Nonetheless, it is a fact that the emergence of the successor to Mason

from Bozell looked like a reverse takeover, especially when you throw in

the prevailing theory of lingering unhappiness at FCB over the money

picked up by Bozell managers when True North bought the network.



’That’s also been overblown,’ Bell replies. ’It’s true that some people

made a lot of money, but what wasn’t told was that many Bozell

shareholders mortgaged their homes to buy their company in 1988.’ (In

1985, Lorimar Telepictures bought Bozell & Jacobs for dollars 41 million

and merged it with its Kenyon & Eckhardt agency. Three years later Lorimar

hit financial trouble and Bozell Jacobs’ management bought the agency back

for dollars 133 million, of which more than dollars 100 million was in

cash.)



Bell insists and insists and insists that he has the confidence of the FCB

management: ’Yes I do, yes, it’s all been overblown, this is not a

loggerheads thing. Mergers always throw up cultural issues, but we’ve

emerged with those issues of style, chemistry and priorities behind us. My

wife worked for Brendan Ryan so I knew about him and I respect what he’s

accomplished.’



The origins of the ill-starred marriage between Publicis and FCB go back

to way before Bell’s time. It was 1989 when Publicis and True North joined

to create a European network known as Publicis Communication. In a bid to

emulate its peers in going global, but with no strong presence in Europe,

FCB agreed to assimilate its operations with Publicis. Publicis, with no

capability beyond Europe, allowed FCB to service its business in all other

markets. But cracks appeared immediately: it was one of those deals that

made sense conceptually, until you got down to detail.



The divorce, in 1997, was played out against a background of attempts by

Maurice Levy, the Publicis chairman, to exploit his position as True

North’s largest shareholder (Publicis then controlled 18.4 per cent of

True North) by destroying True North’s purchase of Bozell and claiming the

network as his own. His bid failed - most read Levy’s intervention as

little more than an act of spite - but not without an expensive legal

battle.



Does Bell regret the break-up? ’I don’t have a point of view,’ he

says.



’I wasn’t there to do the deal and the relationship was well on its way to

divorce before we (Bozell) joined True North.’



Publicis is still the largest shareholder in True North with 9.9 per cent

while True North owns 8.8 per cent of Publicis.



Surely, one of Bell’s immediate priorities is to dismantle the

partnership?



’Since we have been on a highway to divorce, selling those shares is

something I’d look at strongly,’ he agrees.



But Levy sounds a different note. ’What we do with our stake in True North

depends on circumstances,’ he says. ’Even though True North’s share price

has improved, I don’t consider the price is good enough for me to sell.

Perhaps we could increase our share in True North if David turns out to be

a good CEO. Our stake is a nice one and we could hold on to it. Maybe

forever.’



Levy’s words merely serve to reinforce that the issue of international

expansion remains crucial for True North.



Bell acknowledges that Bozell doesn’t have enough multinational clients

(’we want more and we’re gonna go after more’) and that FCB’s recent loss

of Kimberly-Clark to J. Walter Thompson left a hole in the network (’but

there were issues of efficiency and cost there,’ he says, hinting at

stories of JWT accepting a 4 per cent commission rate).

INSTRUCTIONS -
- A) List every percentage figure in the True North article.
- B) Write the next few paragraphs of the True North article, picking up after its final sentence.

SUPPLIED RECORDS -
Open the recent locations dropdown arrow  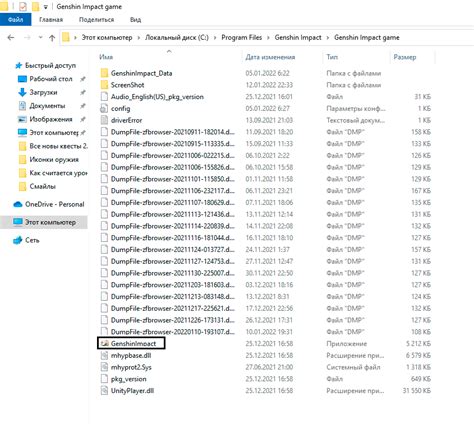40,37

...

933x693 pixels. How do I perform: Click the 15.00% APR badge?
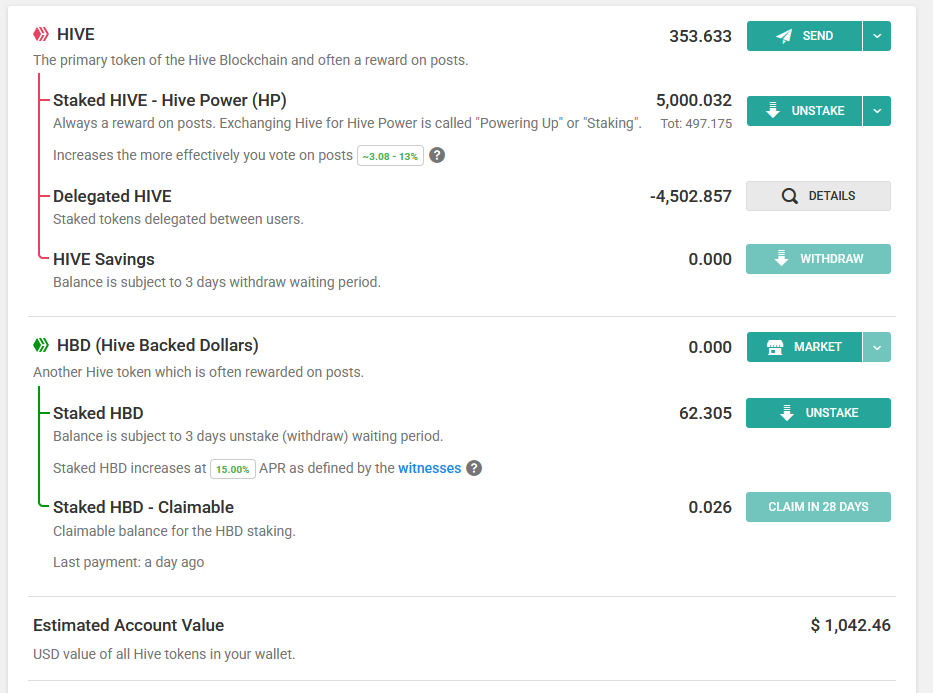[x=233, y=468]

FINAL RESULTS -
- A)
18.4 per cent
9.9 per cent
8.8 per cent
4 per cent

- B)
Cordiant is under-represented in the US, but attractive for its Asian and

European strengths, so could this be a logical purchase? No comment.



Basically, he is twitchy about the very notion that True North must buy or

be gobbled up. ’That’s by no means a foregone conclusion,’ he says, adding

his mantra: ’We’re builders of companies, not sellers.’



So what are his options for acquisitions? ’Everything is an option, there

are no specifics at this time,’ he says, enigmatically. ’Of course, we’re

taking a serious look at the TBD - To Be Determined - list. Our focus will

be FCB in Europe; it would be nice to be larger there. The same is true

for Bozell, worldwide. We have one of the best-kept assets in the world in

BSMG Worldwide (the PR group grew by 85 per cent in 1998). My guess is

that they’ll end up first or second and we’re going to acquire to make

that a reality. And we have some needs in the Diversified group to expand

in sales promotion and direct marketing.’



True North’s Diversified Companies group is the home of various interests

including PR (BSMG) and interactive marketing (Modem Media.Poppe Tyson

which floated in February).



The term Bell uses for the non-advertising stuff is ’media neutral’.



’Arguably, we invented the term,’ he claims. ’We were talking about it

more than two years ago as being different from integration. Rather than

having separate components it starts with a plan that determines the right

recipe.’



Diversified accounts for roughly a third of True North’s income and, Bell

says, the percentage will get bigger. ’Those companies that are best able

to collaborate with others in the group will move up the food chain,’ he

says.



How to offer clients media neutral solutions is occupying a good many of

Bell’s thinking hours at the moment. As well as Diversified, he has FCB

Direct with 28 offices in 23 countries. But the big vision is

technology-driven change: to create through acquisition a fourth network

of marketing services companies, shared between Bozell Worldwide and

Diversified, covering all global regions and principally concerned with

design, sales promotion and relationship marketing. True North insiders

suggest this will be based around one of Bozell’s 1998 acquisitions,

Marketing Drive, operating as a centre of excellence. The leadership and

the name itself will also come from the agency.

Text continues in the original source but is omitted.